Lightning Talks: 3 talks ranging from genomics, KNIME, and wrangling with NLP

October 7, 2020 @ 6:30 pm - 8:00 pm UTC-4

Join us for three short talks.

—-Drag & Drop Data Science with KNIME Open Source, presented by Pedro Alexander Medina

—- Multi-language Data Wrangling Translations, presented by Anton Antonov

—- High-dimensional Genomics and COVID-19: Analysis of Patient Lung Cells, presented by James Choi

More info about the talks and the speakers:

—- Drag & Drop Data Science with KNIME Open Source
Medina is Founder & Chief Analytics Officer at Haystack Data Solutions, an Advanced Analytics Agency specializing in custom managed solutions across the data value chain. With deep expertise in information management and advanced analytics, his mission is to help organizations optimize their strategic data assets by converting complex data into intelligence; intelligence into innovation; innovation into success.

—- Multi-language Data Wrangling Translations
This presentation discusses how to facilitate the rapid specification of data wrangling programming code using natural language commands.

We want to do that because:

1. Often, we have to apply the same data wrangling workflows within different programming languages and/or packages

2. It might be time consuming to express those workflows with the concrete language/package logic and syntax

3. Natural language workflows are “universal”

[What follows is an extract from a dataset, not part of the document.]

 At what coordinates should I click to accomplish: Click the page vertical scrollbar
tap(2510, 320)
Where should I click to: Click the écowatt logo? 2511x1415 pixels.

We will demonstrate data transformation code generation for different programming languages/packages.
We focus on these three: R-base, R-tidyverse, Python-pandas.

In addition to code generation examples, we will also outline the utilized software strategy and architecture and the unit testing procedures.

Anton Antonov, Senior Research Scientist at Accendo Data, LLC is an applied mathematician (PhD) with 28+ years of experience in algorithm development, scientific computing, mathematical modeling, operations research, natural language processing, machine learning, data science, and data mining. In the last twelve years, he focused on developing machine learning algorithms and workflows for different industries (music, movies, points of interests, recruiting, and healthcare). Currently, he is working on operations research and data science applications to manufacturing and healthcare. Anton is a former kernel developer of Mathematica.

—- High-dimensional Genomics and COVID-19: Analysis of Patient Lung Cells
High-dimensional datasets in biology are on the rise. For example, genetic data can be extracted from each individual cell in the body to understand what genes are important for fighting disease. James will be analyzing genomics data from a COVID-19 dataset to demonstrate some of the techniques used in the field.

James Choi is a research associate at the University of Miami and studies inflammation after neurological injury using a mix of laboratory and computational methods. He has a general interest in applying machine learning techniques in medicine


October 7, 2020
6:30 pm - 8:00 pm UTC-4


Data Science Study Group: South Florida